Wright came to Tallahassee from Washington D.C., where he earned a doctorate degree in public administration and public policy from American University at age 28. By the time he got to FSU, he and his wife Nicole were newlyweds.

Wright’s story might have been different if he didn’t suffer an injury that ended any dream he had of playing football beyond college. He also played baseball and ran track in high school.

He obviously was better in football, as he was recruited by UCLA. But that was rescinded when the coach lost his job. He eventually went to Cal State before transferring to USC, where he made the team as a walk-on before injury ended his quest.

At that time, his childhood friend Sacoto was working his way to becoming a career pathway programmer for students in the Rancho Santiago Community College District in Orange County.

Wright watched the summertime protests over the death of Blacks at the hands of law enforcement officers with a keen eye. He’d lived the experience of some of the victims, although his run-ins with police officers weren’t fatal.

On one occasion, police officers showed up at a party when he was an undergrad student at Southern Cal. The officers were call because of a fight but before they left Wright and others found themselves handcuffed and in some cases people got kneed on their backs.

In another incident, Wright recalled being pulled over in a traffic stop that he found harassing.

The incidents turned out to be the impetus for Wright’s career choice. It was also fueled by his older sister who raised the bar when she became an attorney, he said.

“It made me angry,” Wright said, recalling the incidents between ages 18-22. “I was trying to understand why there was this inherent tension, like racial discrimination going against the Black community from the police organization.”

He knew that strained relationships existed, though. He’d heard from his father, a Mississippi native, about the civil rights era. The causes that people like Angela Davis, Martin Luther King Jr., and Stokely Carmichael fought for inspired him.

The summertime Black Lives Matter protests had plenty of positive effect, but Wright would like to see more than lip service. For instance, the NBA, Major League Baseball and the NFL have taken measure for more diversity and inclusion.

Wright called for more. Ideally he would like to see companies hire Diversity Equity Inclusion officers as well as dedicated more money to HBCUs.

“It’s more than just symbolic gestures,” he said. “You have to put finance behind it, you have to ask for forgiveness for all the injustice you’ve done before and you have people filters throughout the whole organization that care about DEI and everyone is held responsible.”

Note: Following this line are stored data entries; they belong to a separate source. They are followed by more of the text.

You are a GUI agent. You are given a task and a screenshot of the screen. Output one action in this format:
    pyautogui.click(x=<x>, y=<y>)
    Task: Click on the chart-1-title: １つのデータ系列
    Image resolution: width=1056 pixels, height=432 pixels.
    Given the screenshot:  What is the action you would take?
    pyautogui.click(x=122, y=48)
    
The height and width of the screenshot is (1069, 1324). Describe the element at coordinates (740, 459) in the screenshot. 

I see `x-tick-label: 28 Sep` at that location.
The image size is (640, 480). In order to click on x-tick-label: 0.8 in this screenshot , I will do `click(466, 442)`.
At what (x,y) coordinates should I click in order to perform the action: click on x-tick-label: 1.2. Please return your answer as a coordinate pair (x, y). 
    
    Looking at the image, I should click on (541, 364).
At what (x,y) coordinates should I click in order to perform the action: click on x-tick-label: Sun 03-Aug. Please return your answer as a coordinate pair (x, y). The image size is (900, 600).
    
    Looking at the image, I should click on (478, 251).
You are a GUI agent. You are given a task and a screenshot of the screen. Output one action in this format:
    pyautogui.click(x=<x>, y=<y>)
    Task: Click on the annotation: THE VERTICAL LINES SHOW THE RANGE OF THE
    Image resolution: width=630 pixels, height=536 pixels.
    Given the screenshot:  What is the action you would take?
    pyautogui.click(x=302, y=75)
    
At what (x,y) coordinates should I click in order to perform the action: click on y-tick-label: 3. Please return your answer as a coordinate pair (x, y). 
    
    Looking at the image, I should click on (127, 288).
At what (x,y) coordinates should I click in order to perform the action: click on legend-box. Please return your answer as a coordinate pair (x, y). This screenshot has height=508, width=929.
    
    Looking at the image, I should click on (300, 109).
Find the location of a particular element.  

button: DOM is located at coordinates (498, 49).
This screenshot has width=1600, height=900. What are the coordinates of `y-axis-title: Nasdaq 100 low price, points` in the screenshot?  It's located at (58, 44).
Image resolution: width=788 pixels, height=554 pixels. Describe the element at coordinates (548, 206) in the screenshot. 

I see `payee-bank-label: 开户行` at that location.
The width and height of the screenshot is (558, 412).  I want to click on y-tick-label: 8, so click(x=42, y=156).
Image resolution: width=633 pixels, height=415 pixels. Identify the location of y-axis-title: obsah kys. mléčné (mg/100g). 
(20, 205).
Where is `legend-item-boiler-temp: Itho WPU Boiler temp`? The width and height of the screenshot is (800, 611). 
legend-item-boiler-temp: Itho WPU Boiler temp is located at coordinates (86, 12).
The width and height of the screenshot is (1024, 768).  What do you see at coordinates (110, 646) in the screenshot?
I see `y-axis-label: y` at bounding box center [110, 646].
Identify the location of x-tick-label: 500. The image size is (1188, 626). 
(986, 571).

In addition to his work as a professor, Wright is a licensed minister. Essentially he is walking in the footsteps of his father James Wright, pastor at Rightway Baptist Church in Culver City, Calif.

The decision to become a preacher wasn’t a sure thing until Wright was living in Washington, D.C., while he was in the doctoral program at American University.  He had constant dreams of about preaching that led to a conversation with his father.

Within six months, Wright said he was on the pulpit delivering his first trial sermon. He developed a style of preaching that often rings with personal testimony or even humor.

His messages tend to capture a congregation as if he speaks individually to each one in the pews. That goes back to when  he and Wright led the young adult ministries at Shiloh Baptist Church, said Antonio McLaren.

“His style is non-threatening, which is a very important part in ministry,” McLaren said.  “I believe when you can impart testimony or knowledge to a population in a way that can be received by not being overbearing or intimidating it’s important.”

His style comes from a need to be to be deliberate about relating to a congregation in the right way, Wright said.

“You think about the tradition of the Black church,” he said. “There is a time when you want to shout and there is a time when you want to teach. Since I’m a teacher, my goal is always to leave you with something better than how you came. If there is something I can relate to you to help you get to the next day I want to do that.”